Besides the progress of chatbots, we now have software that can map twenty-four points on your face, allowing it to identify a range of emotions and issue appropriate responses. We also have Q sensors—bands worn on the wrist that measure your “emotional arousal” by monitoring body heat and the skin’s electrical conductance.

But the root problem remains unchanged. Whether we’re talking about “affective computers” or “computational empathy,” at a basic level we’re still discussing pattern recognition technology and the ever more sophisticated terrain of data mining. Always, the goal is to “humanize” an interface by the enormous task of filtering masses of lived experience through a finer and finer mesh of software.

Many of the minds operating at the frontier of this effort come together at MIT’s Media Lab, where researchers are busy (in their own words) “inventing a better future.” I got to know Karthik Dinakar, a Media Lab researcher who moonlights with Microsoft, helping them improve their Bing search engine. (“Every time you type in ‘Hillary Clinton,’” he told me, “that’s me.”)

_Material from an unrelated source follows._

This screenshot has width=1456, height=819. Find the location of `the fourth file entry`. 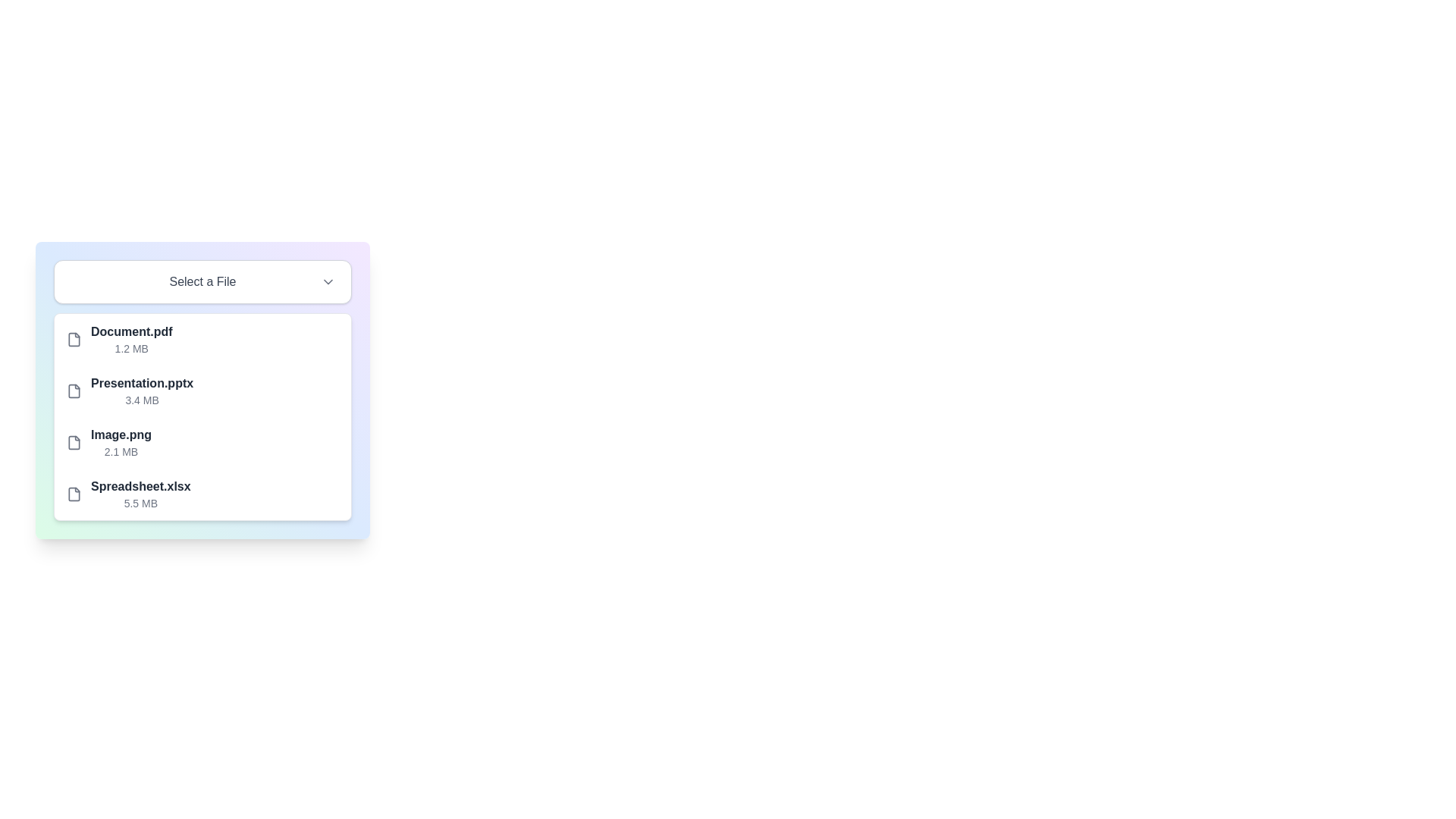

the fourth file entry is located at coordinates (140, 494).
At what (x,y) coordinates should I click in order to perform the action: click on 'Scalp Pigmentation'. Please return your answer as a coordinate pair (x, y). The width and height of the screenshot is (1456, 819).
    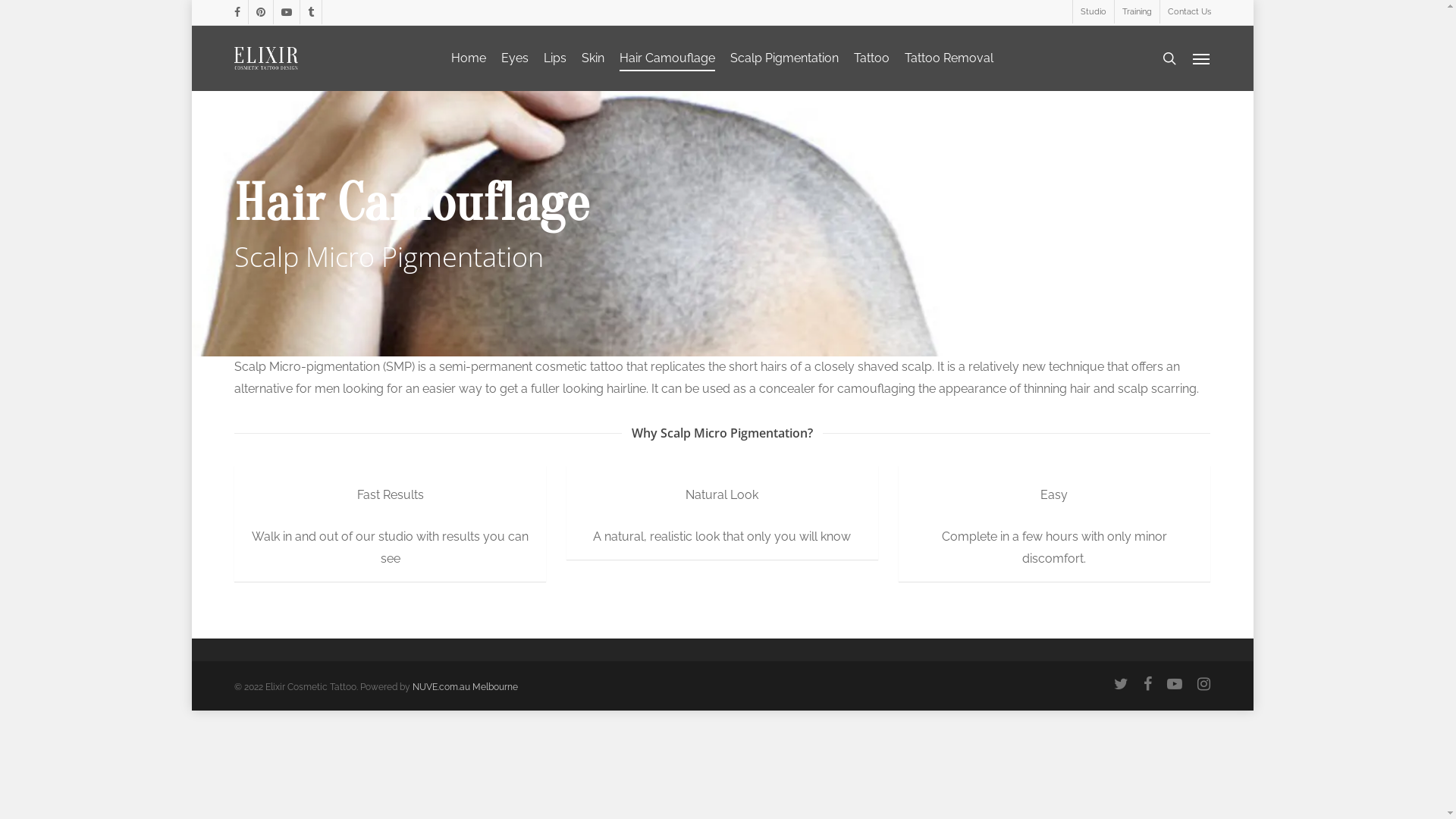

Dinakar is a handsome twenty-eight-year-old man with tight black hair and a ready smile. And, like Amanda Todd, he’s intimately acquainted with the harshness of childhood bullying. Dinakar was bullied throughout his teen years for being “too geeky,” and he would reach out online. “I would write blog posts and I would . . . well, I would feel lighter. I think that’s why people do all of it, why they go on Twitter or anywhere. I think they must be doing it for sympathy of one kind or another.”

Compounding Dinakar’s sense of difference was the fact that he lives with an extreme variety of synesthesia; this means his brain creates unusual sensory impressions based on seemingly unrelated inputs. We’ve all experienced synesthesia to some degree: The brain development of infants actually necessitates a similar state of being.
Infants at two or three months
still have intermingled senses. But in rare cases, the situation will persist. If you mention the number “seven” to Dinakar, he sees a distinct color. “Friday” is always a particular dark green. “Sunday” is always black.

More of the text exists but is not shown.